Implementation Boundaries

Authoring UI lives under app/web/app/marketing/campaigns, app/web/app/marketing/flows, app/web/app/marketing/templates, app/web/app/marketing/triggers, and app/web/app/marketing/suppressions. API routes under app/api/marketing adapt those workflows. Authoring services and typed contracts live under services/marketing/authoring and libs/marketing/authoring.

Tradeoffs

Version-aware authoring is heavier than editing a JSON campaign blob, but it is what makes runtime explainable. A rendered asset or action execution can point back to the versioned input it used.

Visual

The current visual is a graph neighborhood. The intended visual is an authoring state diagram from draft campaign inputs to validated definitions to future run snapshots.

Authoring As Editable Intent

Campaign authoring is where marketing intent remains deliberately editable. An operator is still deciding what the campaign means: which audience it will use, which flow steps exist, which template variants are eligible, which triggers should react to events, which actions may be dispatched, and which suppression policy applies. That state is not runtime truth yet. It is a set of versioned definitions that future runs may snapshot.

This distinction is the core architectural point. A campaign draft can change because an operator improves copy, adds a variant, adjusts a trigger, or fixes an audience binding. A historical run cannot change in the same way. Once a run has rendered an asset, sent a message, or dispatched an action, the system needs to explain what version of the authoring inputs produced that outcome. Without that boundary, attribution and repair become unreliable because there is no stable link between what was intended and what actually happened.

The authoring UI should therefore optimize for clarity and preview rather than hidden execution. Campaign creation, Flow Builder, Template Studio, trigger configuration, and suppression selection should make relationships visible. They should help an operator answer whether the campaign is complete enough to run, not perform the run directly. API routes adapt those authoring decisions into service calls. Services validate and persist definitions. Jobs later execute against run-owned snapshots.

Your instructions –
Say whether each statement below agrees with the campaign authoring text, answering yes or no and quoting the words of the text that decide it.
1. API routes under app/api/marketing adapt the authoring workflows.
2. The authoring UI is meant to run campaigns directly.
3. The current visual is an authoring state diagram.

Dataset excerpt –
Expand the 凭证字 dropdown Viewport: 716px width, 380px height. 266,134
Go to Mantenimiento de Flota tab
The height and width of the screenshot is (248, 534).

The answer –
1. Yes: "API routes under app/api/marketing adapt those workflows."
2. No: "They should help an operator answer whether the campaign is complete enough to run, not perform the run directly."
3. No: "The current visual is a graph neighborhood."